Is this the right forum, I'm not sure ..?
Configuration:
================
- BIgIP in the DMZ
- Server behind the BigIP running private address space
Server is made public through a virtual Server' Public IP
Server gets it's data from a client on private net through the private IP
Client (private net)->
input BigIP DMZ Interface ->
output BigIP Server VLAN Interface ->
Input Server Interface
Communication Client <-> Server is running through a Forwarding Virtual Server (under Virtual Servers), which is in Performance(Layer 4) Mode. See Attachment.
Problem description
================
Slow communication between Client / Server
Fast Communication from this client if in Server' VLAN (NOT GOING THROUGH THE BIG-IP)
Wireshark stream Client<->Server shows no errors.
We measured the connectivity with iperf, here are the results
C:\iperf>iperf -t 60 -c 10.136.228.3
------------------------------------------------------------
Client connecting to 10.136.228.3, TCP port 5001
TCP window size: 8.00 KByte (default)
------------------------------------------------------------
[1908] local 10.136.172.202 port 4643 connected with 10.136.228.3 port 5001
[ ID] Interval Transfer Bandwidth
[1908] 0.0-60.0 sec 181 MBytes 25.3 Mbits/sec
25 Mbit/s are not bad, without BigIP there are 80 Mbit.
There are some more profiles in the Forwarding Servers's configuration, may be they could help?
Roman
12 Replies
- nitass
Employee
Client (private net)->
input BigIP DMZ Interface ->
output BigIP Server VLAN Interface ->
Input Server Interfacedoes it go through firewall? if yes, have you tried to connect to bigip's dmz vlan directly? 
rkra_77787Wow, a very fast answer on Sunday :=))

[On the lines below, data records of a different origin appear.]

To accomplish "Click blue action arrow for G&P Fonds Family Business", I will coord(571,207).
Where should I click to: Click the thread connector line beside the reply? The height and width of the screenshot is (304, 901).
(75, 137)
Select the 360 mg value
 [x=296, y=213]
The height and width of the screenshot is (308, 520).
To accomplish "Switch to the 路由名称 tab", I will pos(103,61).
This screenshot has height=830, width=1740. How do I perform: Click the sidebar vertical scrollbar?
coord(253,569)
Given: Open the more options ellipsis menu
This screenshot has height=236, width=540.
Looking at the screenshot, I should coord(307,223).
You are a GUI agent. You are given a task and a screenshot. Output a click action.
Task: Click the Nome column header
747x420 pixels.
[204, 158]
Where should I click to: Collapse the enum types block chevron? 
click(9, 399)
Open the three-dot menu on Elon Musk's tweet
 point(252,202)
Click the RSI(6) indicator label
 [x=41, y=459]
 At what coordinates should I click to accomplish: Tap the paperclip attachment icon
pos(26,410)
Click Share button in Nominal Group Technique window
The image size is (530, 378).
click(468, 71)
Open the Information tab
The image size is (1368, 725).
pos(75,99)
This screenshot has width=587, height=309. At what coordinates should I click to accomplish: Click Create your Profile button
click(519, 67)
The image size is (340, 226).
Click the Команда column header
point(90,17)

Yes, there is a Firewall. I did not mention it. We checked the Connection from the DMZ vlan too without using our firewall ... same throughput.
Client (private net)->
Firewall (trust)
Firewall (DMZ)
input BigIP (DMZ) ->
output BigIP Server VLAN Interface ->
Input Server Interface
I tested with IPERF again running a PING to Bigip DMZ interface and to the Servers interface.
During the data tranfer
- ping to BigIP DMZ interface was constantly 1 ms.
- ping to the Servers interface went to almost 15 ms (in a LAN !!)
Important !
From the Servers VLAN without touching the BigIP there are no probs.- nitass- ping to the Servers interface went to almost 15 ms (in a LAN !!) have you seen any delay (e.g. delta time) in 25 Mbps wireshark file?
- rkra_77787I tried again for 20 Seconds.
10.136.172.202 is the client (my WS)
10.136.228.2 is the Server.
I do not see any errors in the capture file, I attached it..
Roman - nitassI do not see any errors in the capture file, I attached it.. i think it may not be an error but delay. you know we can show delta time between each packet in wireshark. by the way, i do not see the file.
- rkra_77787I tried to upload the capture file as a ZIP file .. it is not allowed
tried renamed as a txt file ... only 500 Byte allowed
shortened it to 400 k ... wrong parameter :=))
How and where to upload the file?
Roman - nitassHow and where to upload the file? would you mind sending me? i am at nitass at f5 dot com.
- rkra_77787Fine!
I sent it right now.
You can see in the trace the speed is about 29Mbit/sec.
Roman - rkra_77787Any news to this topic?
Roman - nitassAny news to this topic? not sure if you have received my email. just wondering if you have 80 Mbps tcpdump (not passing through bigip).